→ Task goal:
Reproduce every line of the listing below verbatim, omitting the pictures from your answer.

[Items from a data source]
——

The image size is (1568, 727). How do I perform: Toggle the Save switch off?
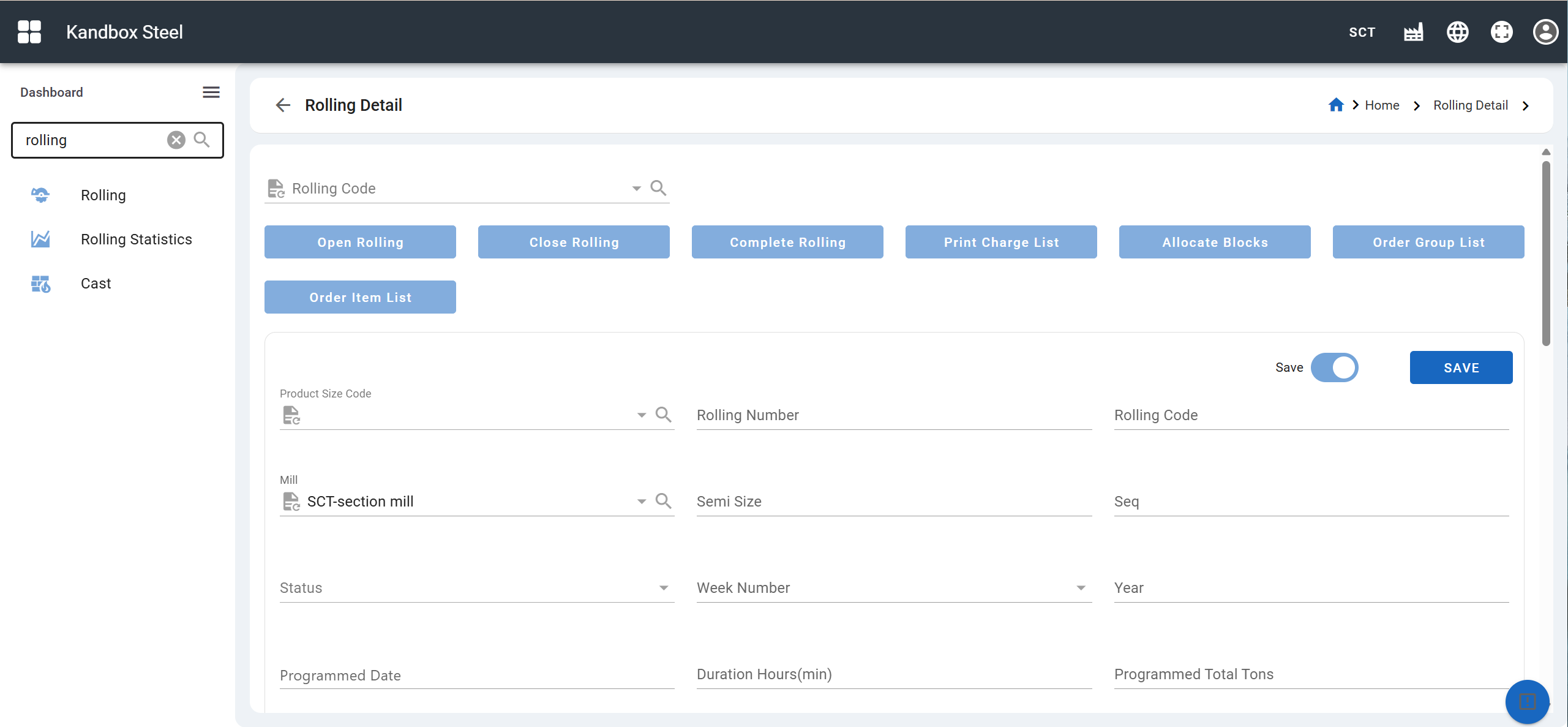click(x=1334, y=367)
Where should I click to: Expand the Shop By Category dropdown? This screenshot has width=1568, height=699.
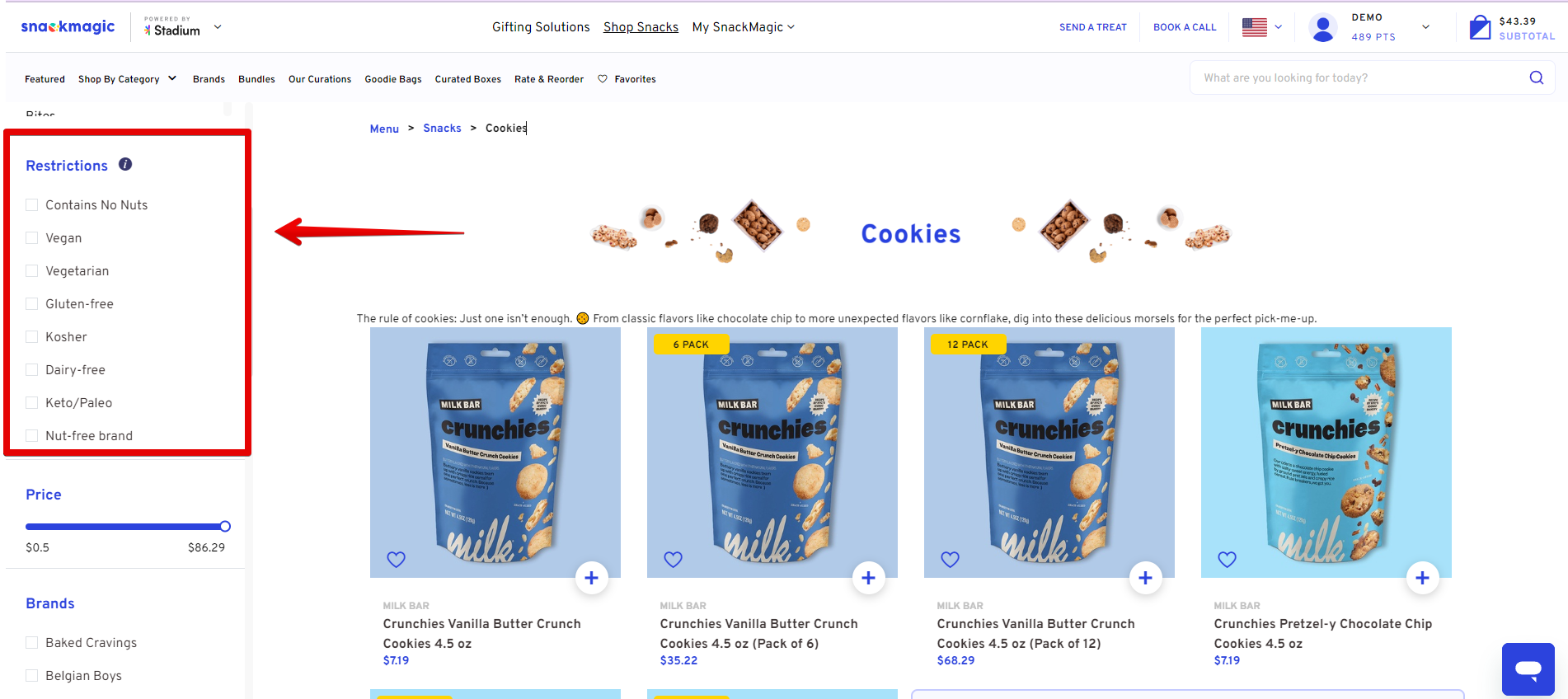[127, 79]
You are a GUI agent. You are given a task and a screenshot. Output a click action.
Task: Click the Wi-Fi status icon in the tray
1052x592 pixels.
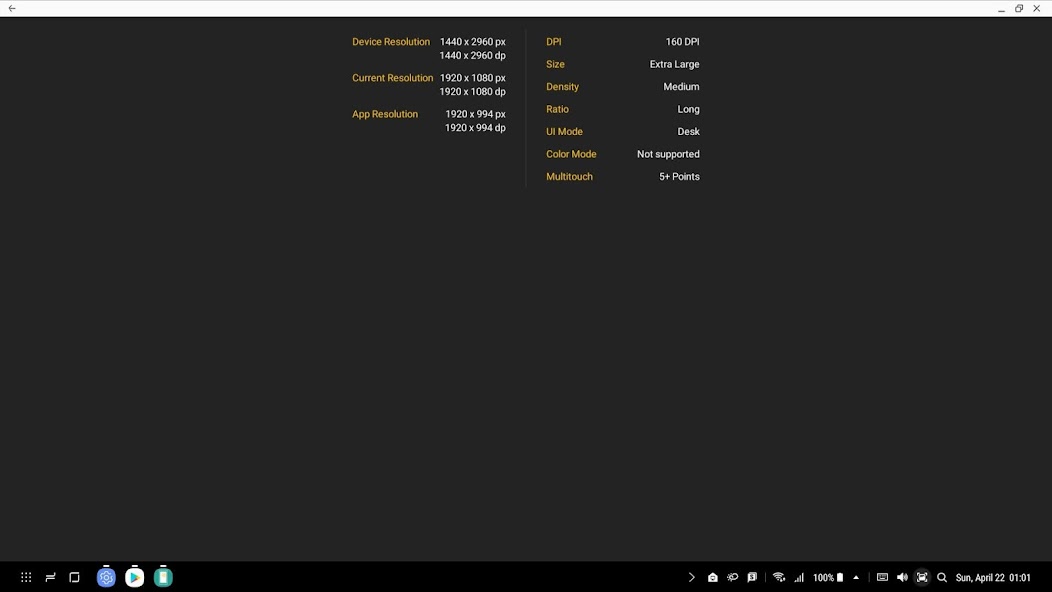[779, 577]
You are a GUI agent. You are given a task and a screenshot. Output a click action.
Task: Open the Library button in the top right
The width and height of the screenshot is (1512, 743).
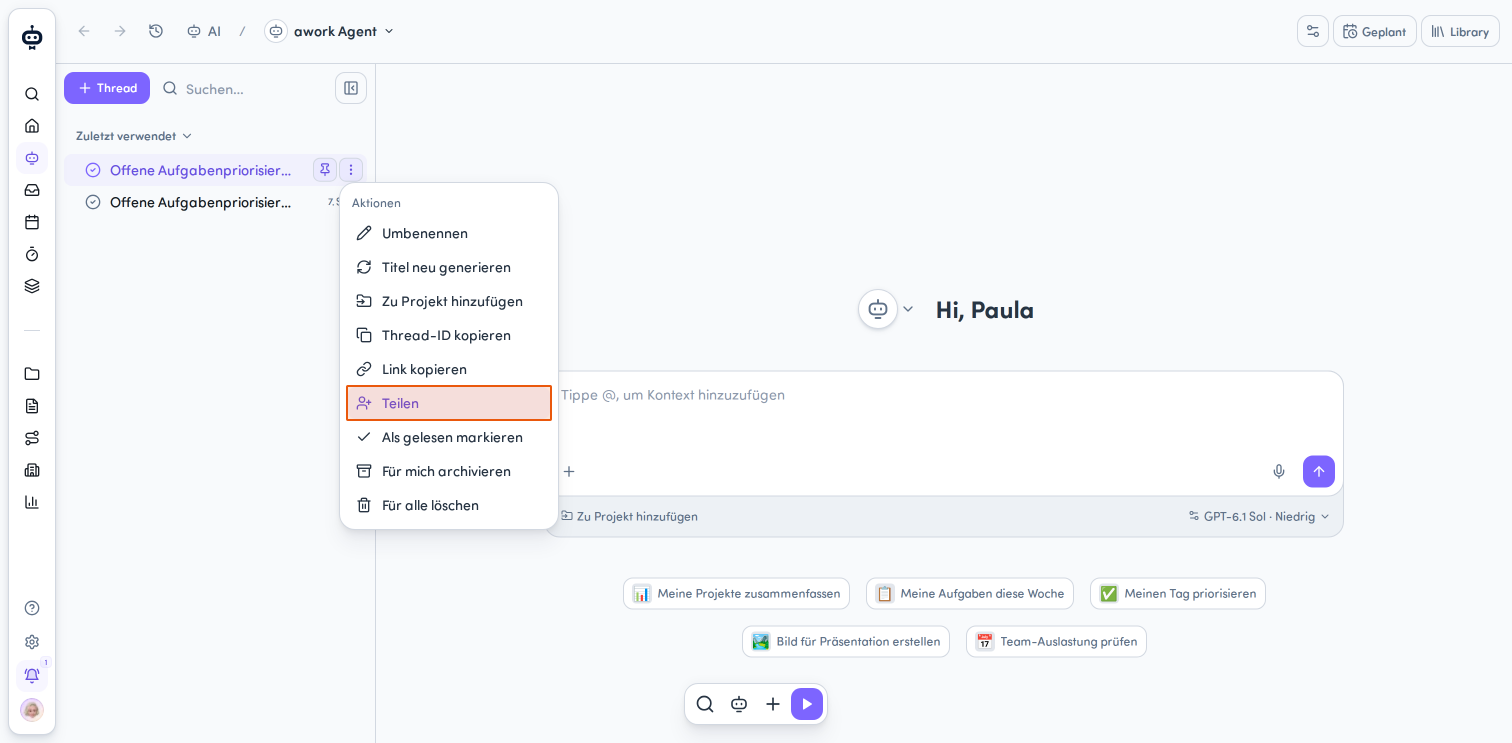(1460, 31)
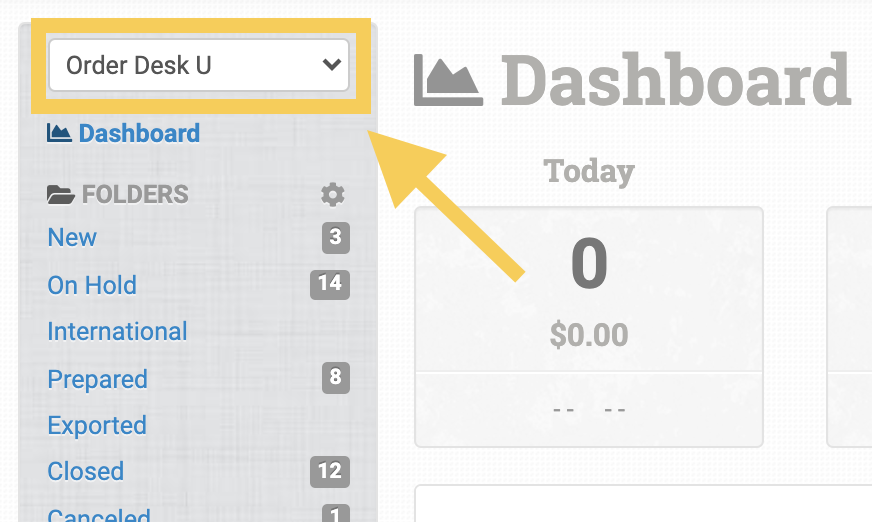This screenshot has width=872, height=522.
Task: Select the International folder
Action: click(x=117, y=331)
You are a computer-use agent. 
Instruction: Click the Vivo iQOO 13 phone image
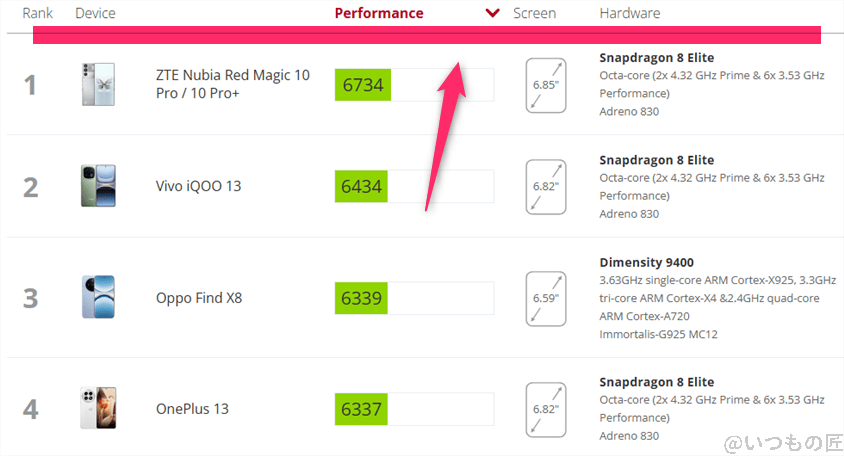pyautogui.click(x=98, y=186)
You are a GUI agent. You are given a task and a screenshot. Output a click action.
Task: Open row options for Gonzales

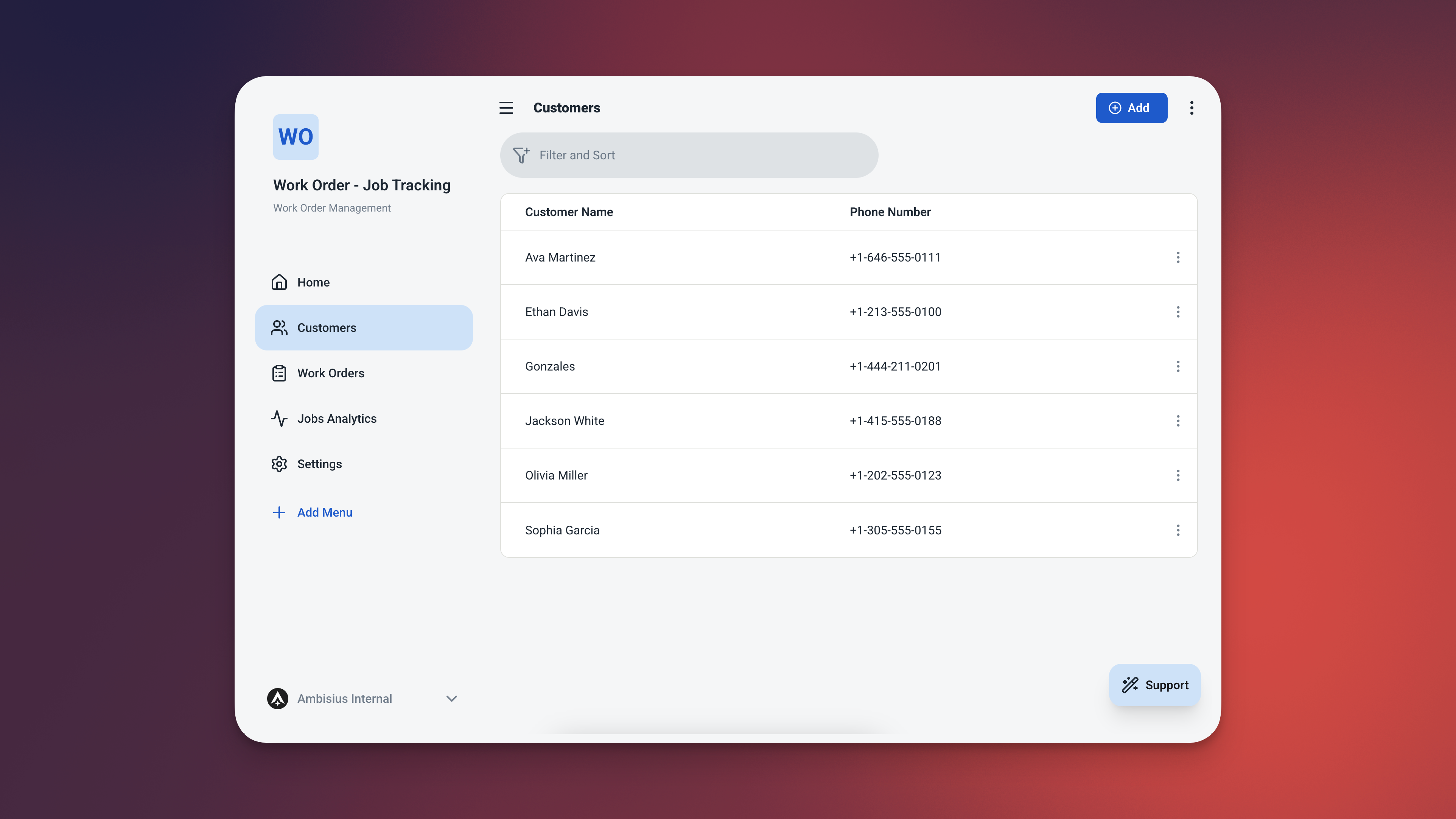(1178, 366)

——

→ Reply to the task:
The image size is (1568, 727). How do I perform: Toggle the Save switch off?
click(x=1334, y=367)
Where should I click to: Expand the Shop By Category dropdown? This screenshot has width=1568, height=699.
[127, 79]
You are a GUI agent. You are given a task and a screenshot. Output a click action.
Task: Click the Wi-Fi status icon in the tray
1052x592 pixels.
[779, 577]
You are a GUI agent. You are given a task and a screenshot. Output a click action.
Task: Open the Library button in the top right
The width and height of the screenshot is (1512, 743).
(1460, 31)
This screenshot has width=872, height=522.
Task: Select the International folder
Action: click(x=117, y=331)
You are a computer-use agent. 
Instruction: Click the Vivo iQOO 13 phone image
pyautogui.click(x=98, y=186)
You are a GUI agent. You are given a task and a screenshot. Output a click action.
Task: Open row options for Gonzales

(1178, 366)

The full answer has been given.